The template, according to Burch and Williams, was set back in 2004 and 2005, in a pair of settlements involving the gastric reflux drug Propulsid. The plaintiffs’ lawyers in the case described their settlements as the first global resolution of mass tort claims without the use of a class action, a device the U.S Supreme Court discouraged in personal injury litigation in rulings in the 1990s. The Propulsid settlements gave the defendant, Johnson & Johnson, a right to bail on the deal unless a high percentage of plaintiffs agreed to participate in the settlement program – apparently the first use of the now-common walkaway provision – and offered incentives to encourage plaintiffs (and their lawyers) to participate. Lead plaintiffs’ lawyers also negotiated fees directly with J&J – another feature that has become commonplace in subsequent MDL settlement.
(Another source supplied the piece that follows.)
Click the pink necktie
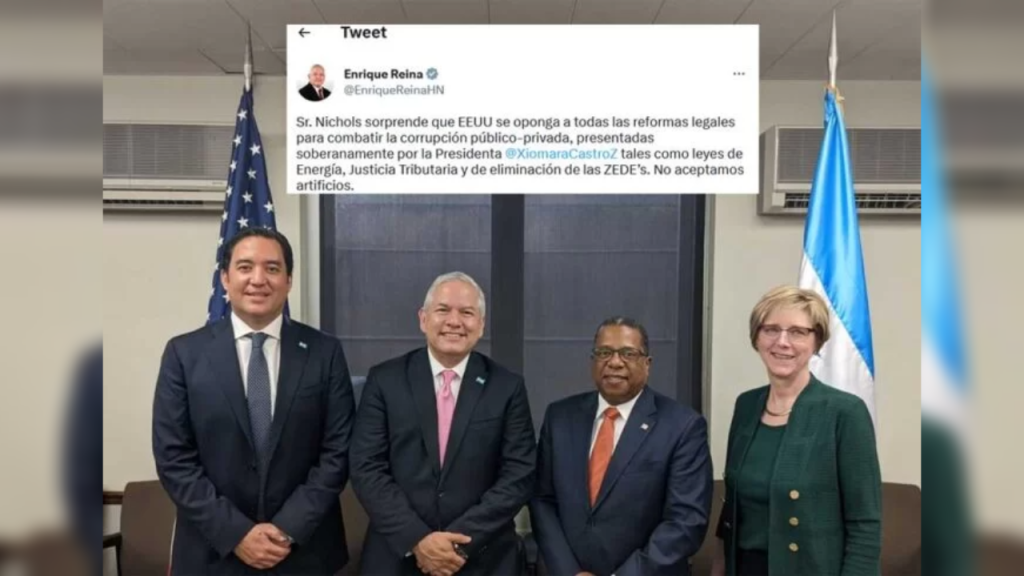 point(446,415)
Plaintiffs’ lawyers, according to Burch and Williams, were richly rewarded for the Propolsid deals, receiving fees of more than $26 million based on settlements with a nominal value of more than $70 million. But according to Burch and Williams, the claims process was so rigorous that only a handful of plaintiffs actually recovered at all. Total payouts to claimants were less than $7 million. Much of the settlement money ended up reverting to J&J.
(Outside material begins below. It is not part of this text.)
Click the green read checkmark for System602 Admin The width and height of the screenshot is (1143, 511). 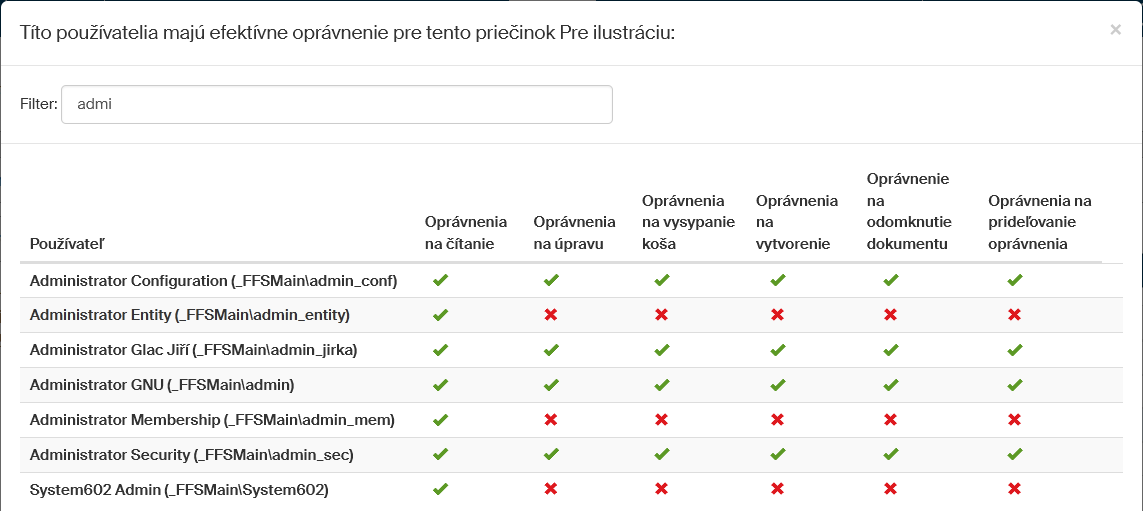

And meanwhile, Propulsid did indeed pave the way for future MDL settlements with walkaway provisions, negotiated attorneys’ fees and common benefit provisions that tax all settling plaintiffs for the work of lead lawyers. The concern in these MDLs – which take care of defendants’ desire for global resolution and lead counsel’s desire to be fairly rewarded – is that individual MDL plaintiffs may wind up worse off than they would be if they were litigating one-off cases.
“Unlike typical settlements between plaintiffs and defendants, these deals were made between lead lawyers and the defendants, and most of them explicitly required the plaintiff’s individual attorney to become a signatory if she wanted to enroll a single client in the settlement program,” the law profs said. “By shifting the dealmaking entity from the client to the lawyer, these offers leveraged the attorney-client relationship itself to achieve closure and tied plaintiffs’ attorneys’ financial self-interest to one another as opposed to a particular client. Put differently, we saw a uniform departure from the conventional contingent-fee model where an attorney’s fees increase solely based on a particular client’s outcome.”
I called Chris Seeger, one of the lead plaintiffs’ lawyers in the Propulsid case and one of the most successful MDL lawyers in the business, to ask about the Burch and Williams hypothesis. Seeger said first of all that their paper does not tell the whole story of the Propulsid litigation, in which J&J spent “many millions” to settle thousands of cases in state court before the MDL settlement. The MDL settlement program, he said, was just to close out remaining cases, which may not been as strong as cases J&J settled earlier on. Seeger also said the fees for lead counsel were based on lodestar billings and, if anything, underpaid the leadership group for its contributions to the litigation efforts that produced all of the Propulsid settlements.
More broadly, Seeger said, Burch and Williams have offered “naïve analysis of a complicated problem.” Defendants won’t make deals unless they can obtain a near-complete resolution of the litigation. So it’s up to lead counsel to figure out how to leverage defendants’ desire for global peace, Seeger said.
Seeger told me MDL plaintiffs’ lawyers and judges who oversee the consolidated cases are doing a much better job than they get credit for. “One of the problems in the MDL world is that information is not easy to get,” he said. “Defendants don’t want it out there.” If critics and academics were able to see the recoveries MDL plaintiffs receive with, for instance, drug companies, Seeger said, they might change their minds about the cases.
“We have to do a better job of getting information out,” Seeger said. “We’re trying, between the bench and the bar. But look where we are now compared to 15 years ago.”